A silly question with unprovability By Gödel's incompleteness theorems, we can get a true but unprovable sentance $\psi$. However, we know it is true since its falsity implies contradiction. Then, why couldn't we accept this "proof" since it shows that $\psi$ must be true? Does it mean that the law of excluded middle could not be written as an axiom of finite length?
 A: We start with an appropriate theory $T$ and make the Gödel sentence $G_T$. When we argue that $G_T$ is true, we do not make that argument within $T$. We generally need to assume something beyond $T$ - such as "$T$ is consistent" - in order to show that $G_T$ is true.  But, if $T$ is an appropriate theory, the incompleteness theorems show that $T$ does not prove "$T$ is consistent" and so this argument can't work within $T$. 
So the real issue with the phrase in the question is not with the word "true", the issue is with the word "unprovable". In the motto "true but unprovable", the term "true" refers to the standard model, while the phrase "unprovable" only means "unprovable in $T$", not "unprovable in any system whatsoever".  Every statement is provable in some system, such as a system that includes the statement as an axiom.  
A: In Godel's incompleteness theorem, completely decidable (strongly representable) predicate $P$ is created with the properties:
$$\forall n (\vdash P(n))$$
$$\not \vdash \forall n ~P(n)$$
This $P$ is not the Godel sentence $G$, neither is $\forall n~P(n)$.  The Godel sentence is the statement made by a diagonalization argument based on $P$.
So when the claim is made that $\forall n~P(n)$ is true, it means true in the demonstrable sense.  That means there is a proof for $P(0)$, and for $P(1)$, etc.  Any number you pick, there is a proof. But when it is said $\forall n ~ P(n)$ is unprovable, they mean that despite there being a proof for each instance of $P$, no matter how cleverly you picked the rules of inference concerning $\forall$ to be, once the entire logic is known, such a $\forall n~ P(n)$ can be constructed that has no proof.

Then, why couldn't we accept this "proof" since it shows that $\psi$ must be true?

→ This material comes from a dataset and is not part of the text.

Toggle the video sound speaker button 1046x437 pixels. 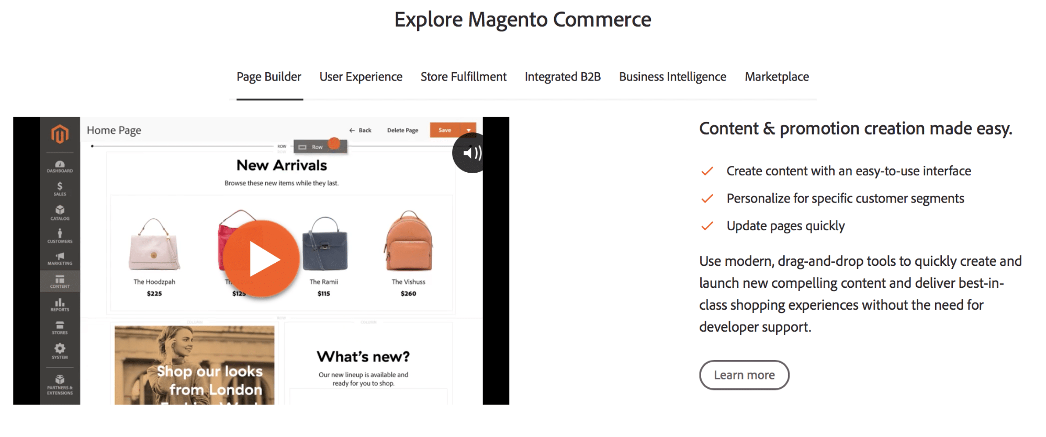(x=469, y=153)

There are 2 logics that go into Godels incompleteness theorem.  There is the logic that the theorem is referring to, let's call it $L_1$, and there is the logic or generally reasoning used to construct the proof of the claim about $L_1$, call it $L_2$.  It is common for $L_2$ to be just model theoretic reasoning, but it can also be completely reliable constructive algorithmic reasoning, since the proof itself is of an existential claim (that such a $P$ can be constructed).

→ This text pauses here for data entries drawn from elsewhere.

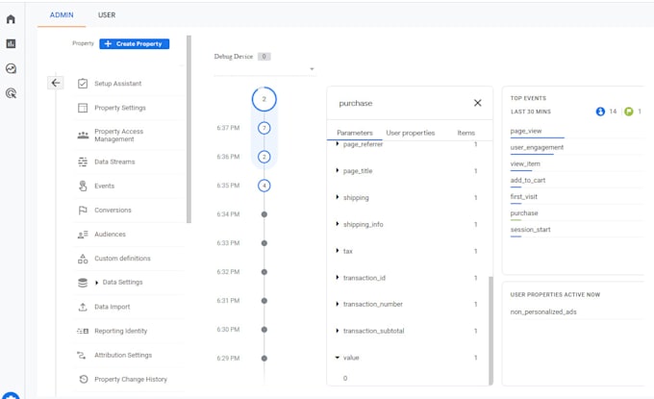Image resolution: width=654 pixels, height=399 pixels.
Task: Click the Property Change History clock icon
Action: [x=84, y=379]
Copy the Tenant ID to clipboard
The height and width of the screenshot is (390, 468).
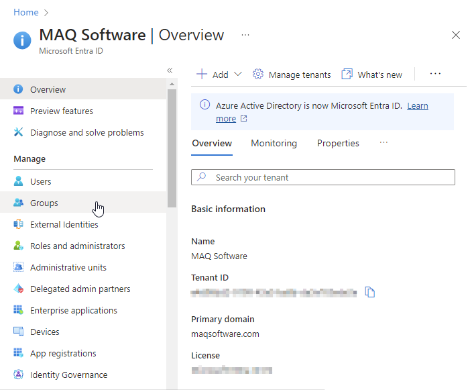coord(369,292)
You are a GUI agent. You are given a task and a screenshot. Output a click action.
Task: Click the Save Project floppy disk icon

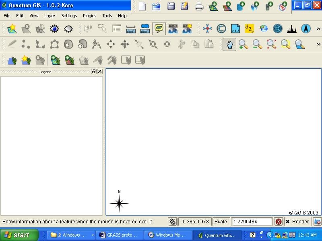pos(171,6)
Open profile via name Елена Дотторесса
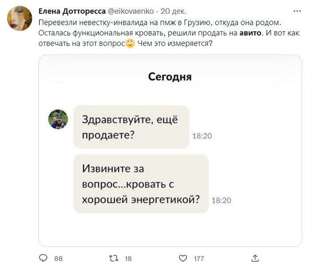Screen dimensions: 310x268 tap(72, 11)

When it is said that we know $\forall n \vdash P(n)$, that is a construction done in $L_2$, not $L_1$.  So when you say "couldn't we accept this proof", the answer is yes we can, and yes we do, but we do so in the logic of $L_2$.  But the entire point is that the statement isn't provable in $L_1$.  So you might ask "but then doesn't Godel's incompleteness theorem not apply to $L_2$?" and the answer would be "it doesn't apply to $L_2$ for that choice of $P$, but it does apply for another choice of $P$, which could then be proven in a more presumptuous logic $L_3$".